After traveling to another city literally every weekend (and even another country during the week), I finally decided to stay put this past weekend. While many of my peers went to Sevilla, my new friend Ashley and I stayed back to enjoy what the outdoors of Madrid has to offer. We went hiking at La Pedriza de Manzanares, which required an hour-long bus ride that was free with our transit card. The highlight of this experience was definitely eating tortilla de patata after working up an appetite while overlooking the mountainous countryside. This past week has consisted of a myriad of other adventures, including but not limited to: making local friends at a community-run language exchange event, exploring local parks, celebrating both USA and Spain’s landslide World Cup victories, and attending a block party where the municipality-sanctioned end time was past 3am.

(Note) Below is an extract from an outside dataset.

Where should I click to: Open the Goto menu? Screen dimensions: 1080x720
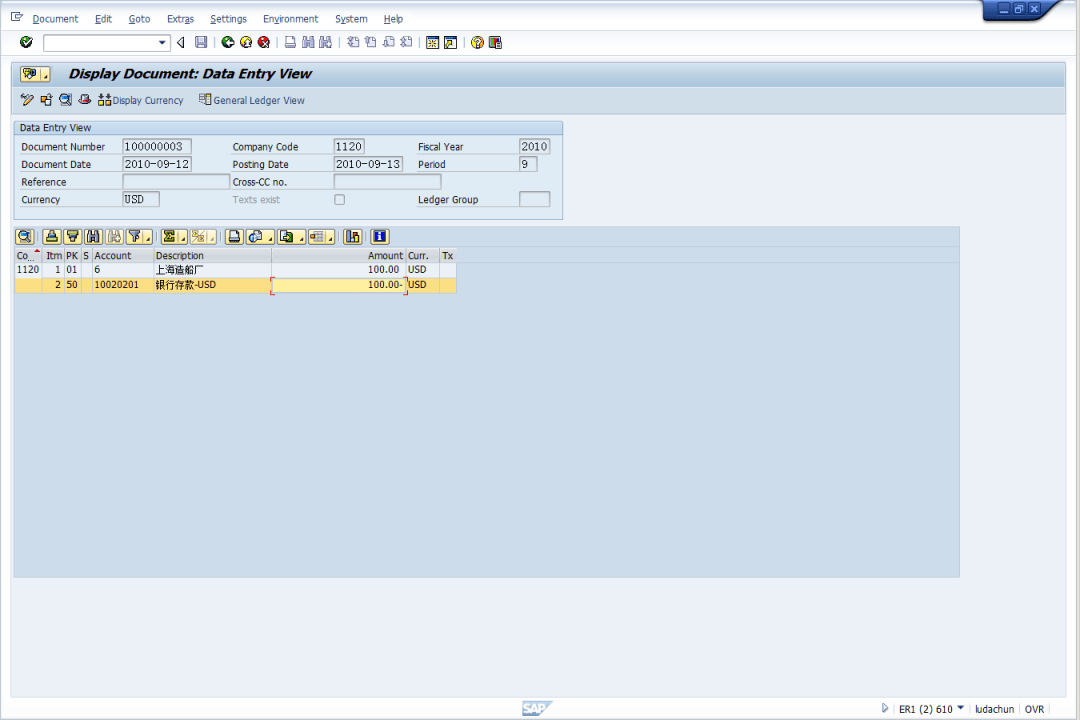pos(139,19)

When thinking of the parts of Spanish culture I find hardest to adapt to, what comes to mind immediately is the schedule, particularly with regard to meals. Anyone who knows me knows I am a huge breakfast person, so finding that Spain doesn’t really do breakfast was pretty disappointing for me. I’ve been substituting my typical eggs and bacon for a bagel or cereal. Then I have to wait until around 2pm to eat lunch, which is far later than my preference. Then another long wait: dinner isn’t served until 9:30pm! I’ve had to adapt by eating lots of snacks throughout the day and figuring out what keeps me full.
The pace in general has been a bit hard to adjust to. At a restaurant, you practically have to flag down the waiter to ask for the check; there’s no constant How was your food? Can I get you anything else? I’m used to restaurants in the US trying to get you out the door quickly so they can seat their next customers, but here sobremesa – just sitting around at the table after eating – is part of the culture. This works when I’m sitting around with my friends, but not so much when we have a second destination lined up and nobody is helping us get there. Also, everyone walks so slow, which is very hard for me (I am a fast walker AND I tend to run late).
I’ve also observed similar pacing differences within the workplace. Deadlines are pretty flexible and nobody seems to be urgently concerned about most of our work. I am planning the social media side of an advocacy campaign, and when looking through the organization’s planning documents it’s a bit surprising to me that we’ve been in the brainstorming stage for this long. Something else I’ve noticed is that summer vacation is very widespread here and happens around the same time for everyone; many of my coworkers are out this entire week (and I was surprised to be the one to inform some of them about the others being gone). However I understand this might be exacerbated because I’m working for a pretty small organization.
Overall, a lot of the most difficult parts of adapting for me have been related to timing. While I do believe my food struggles have been largely biological, I think my other frustrations about time are rooted in me being a particularly overscheduled person within an already hyper-productive American society. I like working on a tight schedule with fixed deadlines. I like packing lots of activities into my day, ranging from academic to extracurricular to social, and I tend to worry about what quick task I could be doing when the moment is idle (even just waiting for a bus for 2 minutes). Here in Spain I’ve encountered a lot more idle time with a lot less worries to fill it with. I’ve been trying to be more okay with leaving that space empty; instead of pulling out my reminders app to see if there’s anything I could check off, or going to Instagram or even listening to music, I’ve been trying to let things be quiet. When you’re used to constant inputs, slowing down is harder than it seems. But as I’ve gotten accustomed to a life outside of the hyper-productive rush of college (that I’ve largely created for myself), I’ve found myself feeling more reflective and more aware of my surroundings. I’m so grateful to have another month to continue noticing.